§ **Provided passage**:
◆ ◆ ◆ ◆ ◆

# Square Enix E3 2019 press conference livestream coverage



## Hells Malice (Jun 11, 2019)

FF7 looks insanely good


F-cup Tifa DLC or riot

Also Crystal Chronicles hype. It's about time.


----------



## x65943 (Jun 11, 2019)

Maybe one day in the far off future they'll back port all of these new ff7 models into the PC version

Still wish they made a direct remake, but still pretty pumped for this


----------



## Chary (Jun 11, 2019)

Actual gameplay? At E3? Gasp.


----------



## Xzi (Jun 11, 2019)

Chary said:


> While this is only the first of a multi part release, FFVII Remake part 1 will release on two Blu-ray Discs.


Yeesh, so they still haven't told us exactly how many parts it's gonna be divided into?  I assume each part is gonna be a full $60, so this could get pricey quick if it's more than two parts.


----------



## x65943 (Jun 11, 2019)

Xzi said:


> Yeesh, so they still haven't told us exactly how many parts it's gonna be divided into?  I assume each part is gonna be a full $60, so this could get pricey quick if it's more than two parts.


The game is about 40-60 hours

So assuming 3 parts, we are looking at what, 13-20 hours per disc?

That's pretty abysmal for a $60 game

I almost wonder if they are going to have to add content or something ala the Hobbit becoming a trilogy

2 parts would be ideal, but betting on a 3 parter personally


----------



## Xzi (Jun 11, 2019)

x65943 said:


> The game is about 40-60 hours
> 
> So assuming 3 parts, we are looking at what, 13-20 hours per disc?
> 
> That's pretty abysmal for a $60 game


Agreed.  If the pacing is similar to the original, a lot of those hours will be dedicated solely to grinding.  I think they're going to have to offer a discount for buying all of the parts up front, season pass style.


----------



## MagnesG (Jun 11, 2019)

They called it already, 2 parts for the remake. Part 1 will be Midgar only.


----------



## Chary (Jun 11, 2019)

Vita games being shown at E3 in 2019. The Vita will truly never die.


----------



## MagnesG (Jun 11, 2019)

Chary said:


> Vita games being shown at E3 in 2019. The Vita will truly never die.


I gonna miss pure portable generation when all had been said and done.


----------



## hallo23 (Jun 11, 2019)

OMG Final Fantasy 8 REMASTER 

I can't believe this is happening and it's coming for switch too


----------



## Godofcheese (Jun 11, 2019)

"Any true believers in the house?!"
Oh no....


----------



## Fugelmir (Jun 11, 2019)

Oh god, they're going into their method acting for avengers voice overs.


----------



## Xandrid (Jun 11, 2019)

Dang, I wanted the Kingdom Hearts games on the Switch, rip the dream


----------



## GwenHalbaida (Jun 11, 2019)

The only good of this is the AVENGERS.
So hyped for the AVENGERS game!


----------



## sith (Jun 11, 2019)

where do you think they found the ff8 source code? stack of iomega zip drives in someones basement..

◆ ◆ ◆ ◆ ◆

§ **Dataset entries**:
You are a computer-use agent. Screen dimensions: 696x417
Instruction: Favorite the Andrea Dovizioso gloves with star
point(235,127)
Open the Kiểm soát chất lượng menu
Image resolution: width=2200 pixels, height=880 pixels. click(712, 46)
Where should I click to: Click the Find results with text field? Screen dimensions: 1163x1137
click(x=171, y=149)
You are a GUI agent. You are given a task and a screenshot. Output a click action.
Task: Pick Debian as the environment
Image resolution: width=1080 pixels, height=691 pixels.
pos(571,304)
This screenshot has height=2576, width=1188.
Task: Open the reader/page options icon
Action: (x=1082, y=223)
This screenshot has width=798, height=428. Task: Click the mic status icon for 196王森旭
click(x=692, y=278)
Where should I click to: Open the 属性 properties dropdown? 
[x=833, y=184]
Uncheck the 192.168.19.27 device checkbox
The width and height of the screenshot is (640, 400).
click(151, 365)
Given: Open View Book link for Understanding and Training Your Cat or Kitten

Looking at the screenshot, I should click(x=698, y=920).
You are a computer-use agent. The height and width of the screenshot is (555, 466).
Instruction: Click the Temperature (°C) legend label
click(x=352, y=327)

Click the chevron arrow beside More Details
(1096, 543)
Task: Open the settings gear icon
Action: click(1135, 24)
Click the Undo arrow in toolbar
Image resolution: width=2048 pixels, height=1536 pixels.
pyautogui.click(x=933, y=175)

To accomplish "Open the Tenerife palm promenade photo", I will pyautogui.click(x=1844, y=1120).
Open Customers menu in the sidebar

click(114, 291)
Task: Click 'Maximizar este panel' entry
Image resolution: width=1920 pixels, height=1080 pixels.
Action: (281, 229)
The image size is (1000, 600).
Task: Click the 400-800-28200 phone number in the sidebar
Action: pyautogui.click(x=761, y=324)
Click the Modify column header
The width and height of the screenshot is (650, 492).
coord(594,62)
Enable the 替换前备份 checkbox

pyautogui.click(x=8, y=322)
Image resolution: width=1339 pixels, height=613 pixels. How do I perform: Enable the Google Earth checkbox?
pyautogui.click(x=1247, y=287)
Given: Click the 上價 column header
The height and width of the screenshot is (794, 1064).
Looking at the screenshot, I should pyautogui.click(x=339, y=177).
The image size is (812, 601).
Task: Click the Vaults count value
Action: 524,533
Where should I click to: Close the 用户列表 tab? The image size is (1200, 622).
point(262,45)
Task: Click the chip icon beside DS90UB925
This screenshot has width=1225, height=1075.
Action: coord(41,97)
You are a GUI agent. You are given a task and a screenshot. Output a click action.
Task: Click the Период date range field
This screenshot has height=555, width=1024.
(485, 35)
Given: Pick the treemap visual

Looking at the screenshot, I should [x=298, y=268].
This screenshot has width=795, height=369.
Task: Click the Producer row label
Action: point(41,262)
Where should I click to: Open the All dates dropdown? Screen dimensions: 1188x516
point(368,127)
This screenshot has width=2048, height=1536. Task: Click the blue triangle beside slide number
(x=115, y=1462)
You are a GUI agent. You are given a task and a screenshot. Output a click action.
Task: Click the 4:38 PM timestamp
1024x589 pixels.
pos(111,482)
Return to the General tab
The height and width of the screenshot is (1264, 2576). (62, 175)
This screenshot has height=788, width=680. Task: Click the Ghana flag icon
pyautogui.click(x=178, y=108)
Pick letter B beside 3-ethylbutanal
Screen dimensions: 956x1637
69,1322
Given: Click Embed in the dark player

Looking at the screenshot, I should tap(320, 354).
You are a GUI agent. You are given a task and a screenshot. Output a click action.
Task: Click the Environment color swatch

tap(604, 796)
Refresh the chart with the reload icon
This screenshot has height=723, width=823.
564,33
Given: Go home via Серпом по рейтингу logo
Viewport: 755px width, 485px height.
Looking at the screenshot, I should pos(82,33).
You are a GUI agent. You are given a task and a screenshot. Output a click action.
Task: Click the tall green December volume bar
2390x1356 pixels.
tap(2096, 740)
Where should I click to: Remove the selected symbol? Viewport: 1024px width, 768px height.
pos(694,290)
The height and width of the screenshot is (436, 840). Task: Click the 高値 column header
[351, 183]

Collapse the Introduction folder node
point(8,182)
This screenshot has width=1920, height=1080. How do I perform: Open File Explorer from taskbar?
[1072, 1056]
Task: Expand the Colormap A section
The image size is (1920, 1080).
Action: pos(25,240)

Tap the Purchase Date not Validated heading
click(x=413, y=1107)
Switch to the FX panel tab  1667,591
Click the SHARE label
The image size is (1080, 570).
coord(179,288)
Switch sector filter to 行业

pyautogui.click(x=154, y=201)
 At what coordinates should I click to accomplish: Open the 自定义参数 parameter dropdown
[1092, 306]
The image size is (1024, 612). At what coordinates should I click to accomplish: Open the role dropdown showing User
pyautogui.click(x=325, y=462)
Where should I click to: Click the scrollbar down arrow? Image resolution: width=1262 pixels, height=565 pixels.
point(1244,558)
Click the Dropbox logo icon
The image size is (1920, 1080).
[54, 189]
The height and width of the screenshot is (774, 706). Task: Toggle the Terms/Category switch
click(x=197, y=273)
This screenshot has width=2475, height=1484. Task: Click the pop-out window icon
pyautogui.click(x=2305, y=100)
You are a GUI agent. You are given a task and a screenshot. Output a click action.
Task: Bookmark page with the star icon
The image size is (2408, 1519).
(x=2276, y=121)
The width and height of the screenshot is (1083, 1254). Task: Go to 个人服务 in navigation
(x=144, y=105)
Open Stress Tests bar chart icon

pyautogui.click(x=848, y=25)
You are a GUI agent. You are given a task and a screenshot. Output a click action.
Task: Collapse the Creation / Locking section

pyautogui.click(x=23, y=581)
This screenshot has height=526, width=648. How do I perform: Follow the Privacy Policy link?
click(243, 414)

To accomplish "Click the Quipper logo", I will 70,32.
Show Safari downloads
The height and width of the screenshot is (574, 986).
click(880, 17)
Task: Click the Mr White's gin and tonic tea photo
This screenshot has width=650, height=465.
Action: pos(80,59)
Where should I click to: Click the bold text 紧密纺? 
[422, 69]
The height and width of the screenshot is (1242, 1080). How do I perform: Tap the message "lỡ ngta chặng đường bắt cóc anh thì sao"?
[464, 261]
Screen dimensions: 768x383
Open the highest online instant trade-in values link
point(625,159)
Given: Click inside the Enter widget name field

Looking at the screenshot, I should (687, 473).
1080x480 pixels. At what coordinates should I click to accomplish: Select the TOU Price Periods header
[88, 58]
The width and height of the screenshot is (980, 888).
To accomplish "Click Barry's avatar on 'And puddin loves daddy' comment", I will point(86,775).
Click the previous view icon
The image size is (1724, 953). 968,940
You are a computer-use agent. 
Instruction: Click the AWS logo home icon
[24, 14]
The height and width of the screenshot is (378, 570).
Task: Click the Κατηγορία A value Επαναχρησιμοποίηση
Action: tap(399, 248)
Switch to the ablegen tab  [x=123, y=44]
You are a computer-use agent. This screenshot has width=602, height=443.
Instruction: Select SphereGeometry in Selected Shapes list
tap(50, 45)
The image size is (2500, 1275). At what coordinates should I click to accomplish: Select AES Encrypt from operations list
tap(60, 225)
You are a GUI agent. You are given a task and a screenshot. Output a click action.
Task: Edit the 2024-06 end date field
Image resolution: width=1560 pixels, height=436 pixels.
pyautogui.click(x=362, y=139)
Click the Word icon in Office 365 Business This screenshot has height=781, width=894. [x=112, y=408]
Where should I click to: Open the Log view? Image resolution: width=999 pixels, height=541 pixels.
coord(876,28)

◆ ◆ ◆ ◆ ◆

§ **Problem A**: In the forum thread about the Square Enix E3 2019 press conference, which usernames appear as the author of more than one post?
§ **Problem B**: Continue the forum thread about the Square Enix E3 2019 press conference with the next post after the last one shown.

§ **Task result A**: x65943, Chary, Xzi, MagnesG

§ **Task result B**:
----------



## the_randomizer (Jun 11, 2019)

Square Enix won E3, at least for now, I rate it 9/10


----------



## KingVamp (Jun 11, 2019)

They didn't show actual gameplay for Avengers, right?


----------



## Pluupy (Jun 11, 2019)

FUCK YEAH  

HYDAELYN IS A FUCKING PRIMAL


----------



## KingVamp (Jun 11, 2019)

Anyway, of course this was the best conference. Some of it dragged on, but I liked it overall.


----------



## Godofcheese (Jun 11, 2019)

KingVamp said:


> They didn't show actually gameplay for Avengers, right?



No they didn't 
But you have to be a true believer and just trust them!
Haha
"facepalm"


----------



## wartutor (Jun 11, 2019)

Am i the only one not impressed with final fantasy 7 remake. Wtf i mean sure its got nice graphics but it looks like they turned it into a "monster hunterisk" button masher bullshit 3d run around game. Do you have to switch between characters during fights to control the other. Seams like they did away with the turn based strategy style that is in its self final fantasy 7. I seen nothing in the video to suggest the use of magic and wheres the aeons. Also did i hear correct that the first part is just the midgar escape. So you dont even get to start the actual game before its over and u have to wait what another 3 to 4 years for the next part probably on a completely different system. Who in there right fuckin mind is ok with this.

Edit i guess the fire raining down could be a spell.


----------



## Xzi (Jun 11, 2019)

KingVamp said:


> They didn't show actual gameplay for Avengers, right?


It was all in-engine and at parts it had a third-person view that looked like gameplay minus the UI.  I can't be sure though.


----------



## Rahkeesh (Jun 11, 2019)

MagnesG said:


> They called it already, 2 parts for the remake. Part 1 will be Midgar only.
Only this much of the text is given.